The complaint by the company and Rodney Adams, who owns the land and operates the well site, contends the wells are safe, legal and meet all state safety standards. The parties object to statements on two billboards along U.S. Route 36, including one that "DEATH may come."
"The accusation that the wells will cause 'DEATH' is a baseless and malicious attempt to damage the reputations of the plaintiffs," according to the complaint. "The billboards are also defamatory because they state or imply that Mr. Adams and Buckeye Brine are causing 'poisoned waters' to enter the drinking water supply."
Shale oil and gas drilling employing hydraulic fracturing, or fracking, produces millions of gallons of chemical-laced wastewater. The liquid, called brine, is a mix of chemicals, saltwater, naturally occurring radioactive material and mud.
It's considered unsafe for ground water and aquifers, so Ohio regulations require waste liquid to be contained and injected deep underground. Ohio has recorded no aquifer contamination, but as the state grapples with some 16 million gallons of the wastewater a year, it's seen earthquakes linked to injection wells and a Youngstown-area businessman indicted in a federal dumping case.
Boals, a 55-year-old timber harvester, refuses to pull his billboards, which he said cost him more than $1,000.
He said the complaint misrepresents his statements, one of which is that injection wells "pump POISONED WATERS under the feet of America's Citizens." The second sign quotes prophecy from Revelation — on men dying from waters "made bitter."
"I think a lot of people hear the word 'injection well' and they don't realize they inject wastewater into the ground," he said. "I said the poisoned waters travel under the feet of all the people in the area. That's a true statement. 'Bitter' speaks about something not desirable, not something you'd ever want to drink."
After a cease-and-desist letter failed to get Boals to pull the signs, the legal fight escalated. Buckeye Brine directed its appeal for relief to the sign owner, and Boals enlisted the legal help of Fair Shake Environmental Legal Services.

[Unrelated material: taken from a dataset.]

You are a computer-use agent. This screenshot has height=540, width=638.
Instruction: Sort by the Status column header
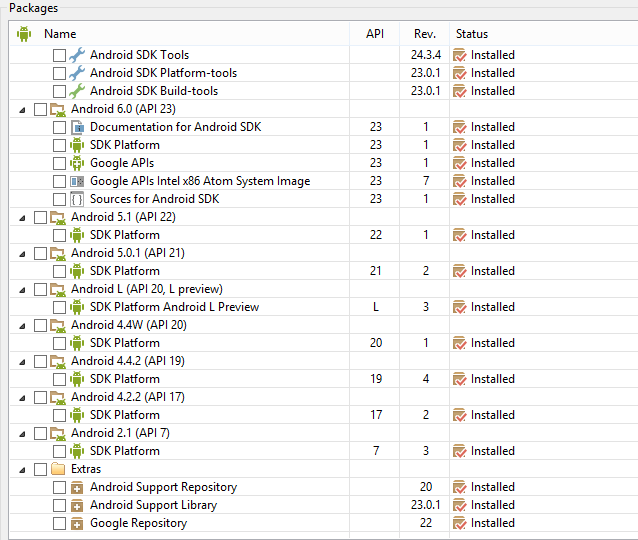pyautogui.click(x=472, y=34)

Megan Lovett, an attorney at the Pittsburgh-based nonprofit, said Boals' signs represent protected speech, especially in a rural, hilly region where billboards are one of the more reliable forms of mass communication.
"You can't defame someone with an opinion in Ohio," she said. "You can't control an idea. The way we control ideas is in the marketplace of ideas, not in a court."
Lovett also argues that oil and gas drilling, particularly fracking, can rightly be considered to "destroy" and "poison" water, as the billboards contend.